E______ n'a jamais figuré au Registre du commerce de B______ comme disposant d'une quelconque capacité à représenter la société.
b. Dès 1992, A______ a exploité différents points de vente sous l'enseigne "[B______]".
c. Le 22 juin 1998, B______ et A______ ont conclu quatre contrats, portant chacun sur un point de vente différent, mais dont la teneur est au surplus identique, par lesquels, en substance, la première a concédé le droit exclusif d'exploiter sous son enseigne à Genève quatre points de vente à la seconde, laquelle s'est obligée à acheter et revendre les produits B______. Les quatre contrats étaient conclu pour une durée de dix ans à compter de leur signature, et tacitement renouvelables pour une période de durée égale, sauf dénonciation par lettre recommandée moyennant un préavis donné par l'une des parties six mois avant la première échéance.
d. Les années suivantes, A______ a ouvert quatre points de vente supplémentaires à l'enseigne de B______ à Genève, avec l'autorisation de celle-ci, sans que les parties n'en formalisent l'exploitation par de nouveaux contrats écrits, étant entendu entre elles que les stipulations des contrats du 22 juin 1998 leur seraient pareillement applicables.

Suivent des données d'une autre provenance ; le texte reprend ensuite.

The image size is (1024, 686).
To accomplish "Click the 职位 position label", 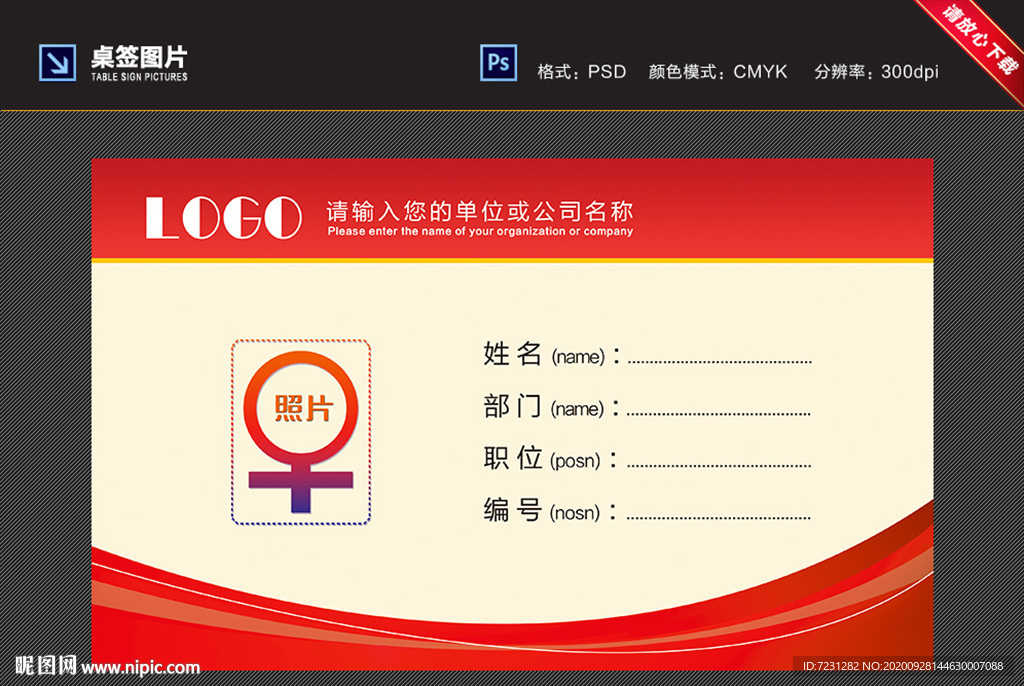I will [511, 459].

e. En fin d'année 2007, B______, souhaitant réaménager les modalités de ses relations avec A______, a résilié les contrats pour le 22 juin 2008, ce qui n'a pas été contesté par celle-ci.

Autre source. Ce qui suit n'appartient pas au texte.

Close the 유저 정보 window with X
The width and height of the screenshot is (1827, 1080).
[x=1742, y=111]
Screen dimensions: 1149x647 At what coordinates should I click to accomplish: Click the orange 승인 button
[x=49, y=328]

B______ a ainsi initié des discussions avec A______ en vue de la signature de nouveaux contrats.
f. De 2008 à 2012, durant les négociations, B______ et A______ ont continué leur collaboration commerciale, nonobstant l'absence de contrats écrits en vigueur.
Dans ce cadre, A______ s'est prévalue de la baisse du cours de l'euro face au franc suisse pour obtenir une baisse de ses prix d'achat.
g. A______ allègue avoir conclu un accord oral avec le directeur de B______ à l'époque, E______, à la fin de l'année 2011, par lequel B______ lui accorderait, avec effet rétroactif au 1er janvier 2010, un rabais supplémentaire sur ses achats de produits passés et à venir, pour tenir compte de la baisse du cours de l'euro et financer des travaux d'aménagement de ses points de vente. A______ affirme que le montant de la ristourne devant être octroyée n'avait pas été convenu, dès lors qu'elle souhaitait une réduction de 16,5% du prix des achats alors que B______ proposait 10%.
B______ a, en procédure, contesté la teneur de cet accord oral, précisant que E______ n'avait aucun pouvoir pour la représenter.
Interrogé par écrit sur ce point, E______, qui n'était pas en mesure, pour des raisons de santé, d'être entendu oralement par le Tribunal, a mentionné qu'il avait quitté B______ le 31 décembre 2011 et qu'il disposait, à l'époque des faits, d'un pouvoir de signature collective pour B______. Il a confirmé que A______ s'était prévalue de la baisse du taux de change, que B______ était disposée, sur le principe, à consentir un rabais, mais qu'aucun accord écrit n'avait été conclu à ce sujet et qu'il n'avait jamais pris aucun engagement tendant à répercuter cette baisse sur les prix de vente des marchandises à compter de 2010. Il a en outre confirmé que la chute d'un cours de référence (en l'occurrence le change euro / franc suisse) était, dans le domaine de la fourniture de marchandises à des professionnels de la restauration, répercutée en général sur les clients qui achetaient des marchandises en euros, ce qu'avait, par ailleurs, fait B______ envers ses clients s'agissant des marchandises achetées en euros.
h. Par courriel du 15 décembre 2011 adressé à F______, administrateur président de B______, A______ a rappelé les "différentes discussions" qu'elle avait eues avec E______ au sujet des variations de cours et de leur répercussion sur les prix d'achat. Elle a estimé que le rabais rétroactif devait être de 16.5%. E______ lui avait demandé "de ne pas répercuter immédiatement la baisse de l'euro, sur [son] chiffre d'affaires 2010 et 2011, et de considérer cette somme comme étant [la] participation [de A______] sur le budget de rénovation [des] boutiques et d'appliquer en revanche cette baisse dès 2012, soit un rabais supplémentaire de 16.5% sur [les] achats bruts". Elle a rappelé que son chiffre d'affaires dépassait 1'331'000 fr. en 2010 et 1'154'000 fr. de janvier à novembre 2011. Elle a déclaré avoir accepté la proposition de E______.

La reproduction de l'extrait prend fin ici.